Nthing only apply for the higher role. Even if they then direct you to the lower role, you now have given them context for why you will be negotiating for the top of the salary range.
posted by 256 at 6:38 AM on June 16


I say this as a person (a woman) who is usually not in a position to wait for the ideal job...would you see a man of your age and experience saying he'd be happier with either one?! Do what this hypothetical guy would do.
posted by 8603 at 6:43 AM on June 16 [1 favorite]


I just dealt with this and applied for both. I shouldn't have. I regret my decision to do so. YMMV.
posted by Hermione Granger at 8:02 AM on June 16


Always, always apply for the higher-paying job. Never even allow this to be a question.
posted by Citrus at 9:22 AM on June 16 [3 favorites]


Not a lot to add other than I did this! I went for the higher and lower and found it very weird and stressful. I was much worse on the second interview. Got neither job. Good luck.
posted by tanktop at 11:17 AM on June 16


I'd call the HR dept or hiring manager and say I work in that field and I'd like to discuss which job is a better fit. There is no reason for you to choose which job to apply for before getting as much information as you can.

You do want to work out your reason for not going solely for the upper position. Saying "I'm not sure I'm ready to manage" isn't going to work. Asking about the management culture of the position, e.g. who would be your peers would be and what their backgrounds are, would be better.

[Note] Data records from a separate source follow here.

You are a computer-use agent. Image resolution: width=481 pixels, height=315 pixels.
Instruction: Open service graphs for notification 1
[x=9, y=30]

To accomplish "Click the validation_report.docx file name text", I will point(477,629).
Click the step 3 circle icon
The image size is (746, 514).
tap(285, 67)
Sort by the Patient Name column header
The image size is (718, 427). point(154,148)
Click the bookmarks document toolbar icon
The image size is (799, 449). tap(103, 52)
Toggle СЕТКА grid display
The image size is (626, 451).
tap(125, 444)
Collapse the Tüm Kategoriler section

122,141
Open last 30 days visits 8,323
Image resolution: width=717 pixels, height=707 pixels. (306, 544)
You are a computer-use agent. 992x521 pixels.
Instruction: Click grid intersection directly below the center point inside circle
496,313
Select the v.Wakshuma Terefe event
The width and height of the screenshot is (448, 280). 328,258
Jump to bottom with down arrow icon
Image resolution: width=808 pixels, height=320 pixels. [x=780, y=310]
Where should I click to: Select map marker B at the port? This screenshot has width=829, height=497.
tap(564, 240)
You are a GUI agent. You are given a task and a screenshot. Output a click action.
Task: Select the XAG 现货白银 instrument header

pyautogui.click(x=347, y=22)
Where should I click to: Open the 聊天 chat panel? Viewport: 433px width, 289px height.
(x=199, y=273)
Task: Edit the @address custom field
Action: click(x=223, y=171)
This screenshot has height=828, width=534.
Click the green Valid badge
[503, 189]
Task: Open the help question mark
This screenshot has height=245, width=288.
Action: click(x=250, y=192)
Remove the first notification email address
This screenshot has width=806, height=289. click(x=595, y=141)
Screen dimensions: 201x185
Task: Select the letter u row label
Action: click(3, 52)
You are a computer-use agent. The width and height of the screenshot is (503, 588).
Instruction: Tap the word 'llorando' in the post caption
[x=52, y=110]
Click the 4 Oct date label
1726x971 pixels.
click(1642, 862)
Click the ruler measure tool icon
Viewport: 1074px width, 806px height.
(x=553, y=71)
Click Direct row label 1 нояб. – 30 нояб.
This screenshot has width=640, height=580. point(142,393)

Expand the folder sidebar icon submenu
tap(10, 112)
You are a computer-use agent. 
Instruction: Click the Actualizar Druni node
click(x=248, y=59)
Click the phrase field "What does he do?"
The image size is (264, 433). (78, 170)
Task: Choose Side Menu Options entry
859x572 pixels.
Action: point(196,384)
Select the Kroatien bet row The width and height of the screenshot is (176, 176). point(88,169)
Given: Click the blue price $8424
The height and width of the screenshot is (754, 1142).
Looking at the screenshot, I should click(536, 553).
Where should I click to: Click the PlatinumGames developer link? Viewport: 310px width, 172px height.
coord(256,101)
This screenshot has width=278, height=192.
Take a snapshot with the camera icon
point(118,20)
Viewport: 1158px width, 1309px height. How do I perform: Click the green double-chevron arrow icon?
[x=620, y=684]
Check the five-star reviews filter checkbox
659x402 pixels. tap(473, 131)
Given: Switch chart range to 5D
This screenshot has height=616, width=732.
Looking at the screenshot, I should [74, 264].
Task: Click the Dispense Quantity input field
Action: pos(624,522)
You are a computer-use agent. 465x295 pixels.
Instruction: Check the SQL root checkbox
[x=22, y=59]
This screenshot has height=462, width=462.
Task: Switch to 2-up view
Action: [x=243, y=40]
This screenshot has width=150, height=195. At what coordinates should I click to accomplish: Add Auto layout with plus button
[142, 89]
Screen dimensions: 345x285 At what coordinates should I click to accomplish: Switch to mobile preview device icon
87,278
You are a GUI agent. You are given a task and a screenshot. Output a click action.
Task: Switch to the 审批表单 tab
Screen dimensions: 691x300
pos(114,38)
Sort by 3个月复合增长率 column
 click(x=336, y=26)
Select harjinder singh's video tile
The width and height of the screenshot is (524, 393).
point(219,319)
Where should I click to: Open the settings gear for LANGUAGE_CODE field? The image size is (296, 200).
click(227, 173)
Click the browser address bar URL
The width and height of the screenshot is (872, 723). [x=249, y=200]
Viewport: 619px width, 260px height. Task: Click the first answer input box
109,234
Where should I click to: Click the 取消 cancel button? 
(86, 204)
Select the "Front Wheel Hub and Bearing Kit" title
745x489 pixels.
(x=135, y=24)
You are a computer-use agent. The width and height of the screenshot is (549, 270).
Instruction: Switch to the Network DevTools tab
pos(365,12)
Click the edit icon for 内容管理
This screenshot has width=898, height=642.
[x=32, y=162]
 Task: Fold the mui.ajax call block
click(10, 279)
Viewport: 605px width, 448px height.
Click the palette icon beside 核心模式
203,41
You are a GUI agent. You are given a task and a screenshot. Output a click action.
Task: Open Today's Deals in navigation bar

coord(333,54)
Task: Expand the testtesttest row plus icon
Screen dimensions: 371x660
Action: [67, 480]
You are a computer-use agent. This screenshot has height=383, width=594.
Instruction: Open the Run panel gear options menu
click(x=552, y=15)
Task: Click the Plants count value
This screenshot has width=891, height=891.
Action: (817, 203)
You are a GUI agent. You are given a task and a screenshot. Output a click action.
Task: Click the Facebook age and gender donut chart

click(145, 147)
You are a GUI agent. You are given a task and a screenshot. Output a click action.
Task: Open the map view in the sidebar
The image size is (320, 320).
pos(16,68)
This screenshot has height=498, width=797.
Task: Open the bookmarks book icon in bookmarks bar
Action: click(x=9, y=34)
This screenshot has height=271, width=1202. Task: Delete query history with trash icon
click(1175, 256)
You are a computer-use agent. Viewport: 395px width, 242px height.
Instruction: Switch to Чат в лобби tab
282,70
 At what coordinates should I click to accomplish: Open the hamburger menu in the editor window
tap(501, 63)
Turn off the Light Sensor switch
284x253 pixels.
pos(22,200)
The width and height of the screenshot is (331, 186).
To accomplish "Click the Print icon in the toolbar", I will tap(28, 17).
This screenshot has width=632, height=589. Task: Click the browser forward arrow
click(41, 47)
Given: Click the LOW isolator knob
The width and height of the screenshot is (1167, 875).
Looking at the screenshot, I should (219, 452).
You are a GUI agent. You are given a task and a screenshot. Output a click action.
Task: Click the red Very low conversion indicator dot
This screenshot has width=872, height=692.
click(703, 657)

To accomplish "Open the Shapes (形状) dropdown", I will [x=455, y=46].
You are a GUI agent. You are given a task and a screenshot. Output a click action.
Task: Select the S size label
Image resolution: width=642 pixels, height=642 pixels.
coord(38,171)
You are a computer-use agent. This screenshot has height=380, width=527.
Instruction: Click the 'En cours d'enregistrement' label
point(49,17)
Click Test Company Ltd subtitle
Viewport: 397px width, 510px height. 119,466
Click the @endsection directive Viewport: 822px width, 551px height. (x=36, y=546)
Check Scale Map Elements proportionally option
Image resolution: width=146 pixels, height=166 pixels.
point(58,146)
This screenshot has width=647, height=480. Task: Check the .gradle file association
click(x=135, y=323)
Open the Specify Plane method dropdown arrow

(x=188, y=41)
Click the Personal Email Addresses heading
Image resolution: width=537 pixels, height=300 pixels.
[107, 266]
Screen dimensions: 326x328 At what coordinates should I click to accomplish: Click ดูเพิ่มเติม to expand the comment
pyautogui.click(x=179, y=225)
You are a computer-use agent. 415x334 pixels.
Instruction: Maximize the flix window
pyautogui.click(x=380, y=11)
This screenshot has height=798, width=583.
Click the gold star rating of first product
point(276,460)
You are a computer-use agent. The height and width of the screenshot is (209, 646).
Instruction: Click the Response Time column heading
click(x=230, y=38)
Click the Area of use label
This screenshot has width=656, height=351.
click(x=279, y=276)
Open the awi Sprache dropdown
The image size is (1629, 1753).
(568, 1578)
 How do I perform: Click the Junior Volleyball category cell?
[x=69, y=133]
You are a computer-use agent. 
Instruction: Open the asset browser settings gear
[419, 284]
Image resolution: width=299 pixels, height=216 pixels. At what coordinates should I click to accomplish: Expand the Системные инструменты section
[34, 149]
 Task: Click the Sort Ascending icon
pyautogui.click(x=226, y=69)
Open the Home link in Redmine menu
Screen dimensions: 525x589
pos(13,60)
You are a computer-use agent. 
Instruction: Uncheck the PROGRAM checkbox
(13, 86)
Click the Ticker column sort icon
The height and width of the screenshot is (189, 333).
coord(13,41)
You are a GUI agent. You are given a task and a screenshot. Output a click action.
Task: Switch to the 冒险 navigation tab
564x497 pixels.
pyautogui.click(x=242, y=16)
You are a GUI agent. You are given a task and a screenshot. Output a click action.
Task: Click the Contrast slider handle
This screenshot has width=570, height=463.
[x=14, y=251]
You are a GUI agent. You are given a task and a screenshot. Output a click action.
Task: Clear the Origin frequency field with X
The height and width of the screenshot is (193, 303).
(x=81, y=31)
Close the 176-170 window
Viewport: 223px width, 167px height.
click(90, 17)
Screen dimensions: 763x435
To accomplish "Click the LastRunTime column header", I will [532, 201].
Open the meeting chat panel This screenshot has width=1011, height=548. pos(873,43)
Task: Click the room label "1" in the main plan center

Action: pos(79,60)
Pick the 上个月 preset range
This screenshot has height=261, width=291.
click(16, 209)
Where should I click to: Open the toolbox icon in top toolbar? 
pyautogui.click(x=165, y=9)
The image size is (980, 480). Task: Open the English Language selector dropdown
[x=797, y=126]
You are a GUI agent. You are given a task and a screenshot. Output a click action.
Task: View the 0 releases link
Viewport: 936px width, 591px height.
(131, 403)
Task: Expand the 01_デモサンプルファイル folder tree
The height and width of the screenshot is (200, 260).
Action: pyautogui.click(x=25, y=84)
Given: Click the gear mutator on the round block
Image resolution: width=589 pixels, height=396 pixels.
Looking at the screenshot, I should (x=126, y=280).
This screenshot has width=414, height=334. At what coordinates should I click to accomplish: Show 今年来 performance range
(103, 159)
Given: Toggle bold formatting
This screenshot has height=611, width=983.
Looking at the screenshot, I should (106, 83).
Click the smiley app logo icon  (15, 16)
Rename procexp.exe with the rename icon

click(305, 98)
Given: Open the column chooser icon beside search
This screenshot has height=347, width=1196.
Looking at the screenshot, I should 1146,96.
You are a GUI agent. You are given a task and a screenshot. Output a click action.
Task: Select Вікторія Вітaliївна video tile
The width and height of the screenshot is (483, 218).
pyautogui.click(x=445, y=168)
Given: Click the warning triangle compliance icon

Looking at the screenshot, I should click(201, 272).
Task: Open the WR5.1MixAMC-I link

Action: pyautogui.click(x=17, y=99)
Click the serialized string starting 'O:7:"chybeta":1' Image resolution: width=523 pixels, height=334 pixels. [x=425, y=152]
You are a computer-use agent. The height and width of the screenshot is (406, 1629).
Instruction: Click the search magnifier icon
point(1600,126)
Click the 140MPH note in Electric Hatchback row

I think it's wrong to be afraid HR is playing some bull shit game, and besides, would you want to work for them if you are.
posted by SemiSalt at 1:59 PM on June 16


I'm going to be the downer here and say that I have absolutely heard hiring managers talk shit about people who apply for jobs the managers believe them to be overqualified for, using such phrases like "wasting my time" and "cannot follow directions." If this is the case it is not likely to endear you to them enough to recommend you for a lower position. The job market is very much an employer's market right now, and in my experience if they can think of any reason to rule you out of contention for a job they will be happy to do so. Yes, the meme says that men are more likely than women to apply for positions that are reaches -- but that's because the men applying for jobs they are overqualified for are being annoying jackasses.
posted by dekathelon at 4:16 PM on June 16


Apply for the higher level role unless you are far and away clearly unqualified, ie, it asks for 20 years of experience and you have only 5, or you meet absolutely none of the stated requirements. If you meet some but not all of the stated requirements, definitely apply.

Hiring managers talking shit about people is not something you should worry about. I admit that I sometimes roll my eyes at inexperienced candidates that think they deserve super senior roles but that doesn't mean I don't hire them into more junior ones if they are a good match.
posted by ch1x0r at 6:44 PM on June 16 [1 favorite]


Thank you all - I've taken your advice and will see how it works out.
posted by AnnaRat at 4:31 PM on June 20


So, an update. I had been thinking "well that advice didn't pan out so well" as I hadn't heard anything at all since I applied just after posting this question. Today, I got a request for an interview for the higher level role (which was the only one I applied for on the basis of this post). Of course, it remains to be seen as to whether I get the job but getting to interview is half the battle. Cheers!